• **Instruction**: Reproduce, word for word, the stretch of the records below from the line containing "This screenshot has height=1456, width=819." through the line containing "The height and width of the screenshot is (992, 1100).", including both of those lines.

Element and text location records
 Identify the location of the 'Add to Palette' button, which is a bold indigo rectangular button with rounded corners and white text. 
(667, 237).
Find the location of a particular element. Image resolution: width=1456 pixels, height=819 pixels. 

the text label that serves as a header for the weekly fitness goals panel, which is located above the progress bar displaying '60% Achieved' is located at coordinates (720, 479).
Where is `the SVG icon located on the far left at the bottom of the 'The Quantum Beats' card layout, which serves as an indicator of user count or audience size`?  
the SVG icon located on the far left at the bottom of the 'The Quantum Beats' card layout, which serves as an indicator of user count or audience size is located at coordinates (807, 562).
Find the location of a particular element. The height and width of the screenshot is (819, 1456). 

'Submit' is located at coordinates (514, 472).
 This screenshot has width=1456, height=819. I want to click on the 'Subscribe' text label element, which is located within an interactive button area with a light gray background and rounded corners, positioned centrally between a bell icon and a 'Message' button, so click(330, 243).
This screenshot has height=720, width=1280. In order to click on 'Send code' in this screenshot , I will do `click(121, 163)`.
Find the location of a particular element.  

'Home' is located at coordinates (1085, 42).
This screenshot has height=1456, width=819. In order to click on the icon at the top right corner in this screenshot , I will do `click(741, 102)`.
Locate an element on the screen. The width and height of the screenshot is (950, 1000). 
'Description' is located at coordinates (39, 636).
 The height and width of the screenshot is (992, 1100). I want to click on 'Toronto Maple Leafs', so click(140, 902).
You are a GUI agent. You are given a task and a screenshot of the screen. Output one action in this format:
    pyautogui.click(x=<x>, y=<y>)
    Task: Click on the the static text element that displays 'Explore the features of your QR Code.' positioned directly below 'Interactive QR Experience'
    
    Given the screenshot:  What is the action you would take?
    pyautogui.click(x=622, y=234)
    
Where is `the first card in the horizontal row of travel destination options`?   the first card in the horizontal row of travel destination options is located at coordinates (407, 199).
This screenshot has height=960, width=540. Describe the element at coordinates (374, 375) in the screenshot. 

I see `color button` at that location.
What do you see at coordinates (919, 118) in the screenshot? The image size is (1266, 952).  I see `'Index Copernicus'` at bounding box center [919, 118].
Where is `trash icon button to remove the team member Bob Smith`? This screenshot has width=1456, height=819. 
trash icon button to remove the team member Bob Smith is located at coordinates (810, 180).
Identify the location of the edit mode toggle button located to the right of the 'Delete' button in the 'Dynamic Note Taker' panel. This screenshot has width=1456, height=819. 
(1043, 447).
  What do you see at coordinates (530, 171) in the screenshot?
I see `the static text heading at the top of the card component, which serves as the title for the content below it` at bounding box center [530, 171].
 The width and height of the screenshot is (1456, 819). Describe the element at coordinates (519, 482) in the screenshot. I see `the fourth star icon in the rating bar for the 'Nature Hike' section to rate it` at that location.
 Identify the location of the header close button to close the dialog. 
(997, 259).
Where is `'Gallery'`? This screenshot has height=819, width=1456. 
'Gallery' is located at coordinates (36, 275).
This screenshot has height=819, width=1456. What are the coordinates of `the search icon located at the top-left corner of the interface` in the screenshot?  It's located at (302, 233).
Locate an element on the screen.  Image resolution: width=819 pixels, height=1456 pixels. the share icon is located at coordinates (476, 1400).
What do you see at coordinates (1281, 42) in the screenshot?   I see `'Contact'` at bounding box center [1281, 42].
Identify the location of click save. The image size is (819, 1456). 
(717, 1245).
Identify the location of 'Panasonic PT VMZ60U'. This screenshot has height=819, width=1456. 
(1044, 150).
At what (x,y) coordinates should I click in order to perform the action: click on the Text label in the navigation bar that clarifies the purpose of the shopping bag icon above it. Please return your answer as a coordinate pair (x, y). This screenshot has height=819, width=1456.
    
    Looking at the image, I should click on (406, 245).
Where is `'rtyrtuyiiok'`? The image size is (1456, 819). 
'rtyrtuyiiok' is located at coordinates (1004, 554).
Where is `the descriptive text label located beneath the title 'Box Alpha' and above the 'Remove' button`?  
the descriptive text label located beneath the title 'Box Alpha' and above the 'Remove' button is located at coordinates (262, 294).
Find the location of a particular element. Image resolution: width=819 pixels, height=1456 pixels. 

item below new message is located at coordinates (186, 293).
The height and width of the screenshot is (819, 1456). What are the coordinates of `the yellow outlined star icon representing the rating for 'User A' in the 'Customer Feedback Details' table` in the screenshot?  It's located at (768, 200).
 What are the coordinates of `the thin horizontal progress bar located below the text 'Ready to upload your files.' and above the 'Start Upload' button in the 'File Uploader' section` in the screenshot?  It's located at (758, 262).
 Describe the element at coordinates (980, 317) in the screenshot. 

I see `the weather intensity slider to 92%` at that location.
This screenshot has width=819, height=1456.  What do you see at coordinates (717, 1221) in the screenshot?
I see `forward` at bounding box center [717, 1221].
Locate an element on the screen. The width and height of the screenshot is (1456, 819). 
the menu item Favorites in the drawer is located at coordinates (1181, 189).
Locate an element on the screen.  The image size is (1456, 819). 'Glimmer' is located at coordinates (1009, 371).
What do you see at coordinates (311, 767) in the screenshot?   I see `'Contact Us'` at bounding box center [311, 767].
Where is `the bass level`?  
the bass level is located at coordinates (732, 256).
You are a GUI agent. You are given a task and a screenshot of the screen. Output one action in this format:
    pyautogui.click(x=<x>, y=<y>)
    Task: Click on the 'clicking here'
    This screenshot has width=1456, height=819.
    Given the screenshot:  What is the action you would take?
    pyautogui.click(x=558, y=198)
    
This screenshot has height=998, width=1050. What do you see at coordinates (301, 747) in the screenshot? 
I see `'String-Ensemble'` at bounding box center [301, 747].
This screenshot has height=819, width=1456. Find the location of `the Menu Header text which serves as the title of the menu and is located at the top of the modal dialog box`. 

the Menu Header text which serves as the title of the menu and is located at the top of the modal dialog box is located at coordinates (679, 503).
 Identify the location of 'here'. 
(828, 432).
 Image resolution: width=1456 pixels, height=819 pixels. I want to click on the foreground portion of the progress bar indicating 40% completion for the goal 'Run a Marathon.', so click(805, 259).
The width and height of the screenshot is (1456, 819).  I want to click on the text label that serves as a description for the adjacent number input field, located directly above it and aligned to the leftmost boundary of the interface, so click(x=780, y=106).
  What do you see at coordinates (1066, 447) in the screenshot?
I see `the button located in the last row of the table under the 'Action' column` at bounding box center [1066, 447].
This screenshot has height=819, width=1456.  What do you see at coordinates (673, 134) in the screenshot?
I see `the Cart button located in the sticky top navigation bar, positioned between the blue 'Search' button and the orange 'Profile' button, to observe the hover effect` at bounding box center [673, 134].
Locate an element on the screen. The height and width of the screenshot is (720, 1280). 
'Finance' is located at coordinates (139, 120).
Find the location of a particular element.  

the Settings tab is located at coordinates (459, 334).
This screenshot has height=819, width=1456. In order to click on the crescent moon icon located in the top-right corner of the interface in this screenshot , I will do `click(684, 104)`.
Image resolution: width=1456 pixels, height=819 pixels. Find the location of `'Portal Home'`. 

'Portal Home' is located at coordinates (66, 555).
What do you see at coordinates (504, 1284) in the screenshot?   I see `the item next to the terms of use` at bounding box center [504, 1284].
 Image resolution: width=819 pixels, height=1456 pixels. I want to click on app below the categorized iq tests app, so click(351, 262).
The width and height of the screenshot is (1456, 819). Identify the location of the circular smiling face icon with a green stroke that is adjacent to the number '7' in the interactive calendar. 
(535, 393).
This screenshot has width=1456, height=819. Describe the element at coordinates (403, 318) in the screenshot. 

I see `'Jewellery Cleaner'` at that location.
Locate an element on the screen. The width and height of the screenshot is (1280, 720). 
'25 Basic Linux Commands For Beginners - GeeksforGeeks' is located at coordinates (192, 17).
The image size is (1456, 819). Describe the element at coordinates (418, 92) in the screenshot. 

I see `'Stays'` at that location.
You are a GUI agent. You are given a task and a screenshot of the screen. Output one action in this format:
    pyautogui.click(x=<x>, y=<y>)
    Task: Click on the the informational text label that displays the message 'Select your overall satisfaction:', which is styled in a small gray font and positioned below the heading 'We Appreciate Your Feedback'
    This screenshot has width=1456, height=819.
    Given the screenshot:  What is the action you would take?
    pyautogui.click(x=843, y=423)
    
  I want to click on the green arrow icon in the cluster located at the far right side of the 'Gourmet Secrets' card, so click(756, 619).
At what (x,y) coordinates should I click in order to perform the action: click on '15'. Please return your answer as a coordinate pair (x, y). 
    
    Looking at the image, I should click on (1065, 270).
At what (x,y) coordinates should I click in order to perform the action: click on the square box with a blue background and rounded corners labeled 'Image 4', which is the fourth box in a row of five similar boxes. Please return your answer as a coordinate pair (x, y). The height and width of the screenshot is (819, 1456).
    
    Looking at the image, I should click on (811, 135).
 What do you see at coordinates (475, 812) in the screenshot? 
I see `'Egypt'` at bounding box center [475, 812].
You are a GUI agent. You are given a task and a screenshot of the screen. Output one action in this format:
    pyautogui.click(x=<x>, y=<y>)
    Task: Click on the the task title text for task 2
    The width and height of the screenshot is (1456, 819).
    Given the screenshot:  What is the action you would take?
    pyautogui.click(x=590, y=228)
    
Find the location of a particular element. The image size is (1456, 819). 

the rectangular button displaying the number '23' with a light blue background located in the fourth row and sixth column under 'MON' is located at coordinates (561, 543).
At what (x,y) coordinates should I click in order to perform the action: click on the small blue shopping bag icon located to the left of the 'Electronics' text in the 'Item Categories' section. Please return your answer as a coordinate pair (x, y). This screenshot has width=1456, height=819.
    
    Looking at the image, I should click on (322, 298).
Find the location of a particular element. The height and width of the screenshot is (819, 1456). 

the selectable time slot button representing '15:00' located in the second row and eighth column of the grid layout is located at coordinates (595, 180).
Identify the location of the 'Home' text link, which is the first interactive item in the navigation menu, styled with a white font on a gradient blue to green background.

• **Answer to the problem**:
This screenshot has height=1456, width=819. In order to click on the icon at the top right corner in this screenshot , I will do `click(741, 102)`.
Locate an element on the screen. The width and height of the screenshot is (950, 1000). 
'Description' is located at coordinates (39, 636).
 The height and width of the screenshot is (992, 1100). I want to click on 'Toronto Maple Leafs', so click(140, 902).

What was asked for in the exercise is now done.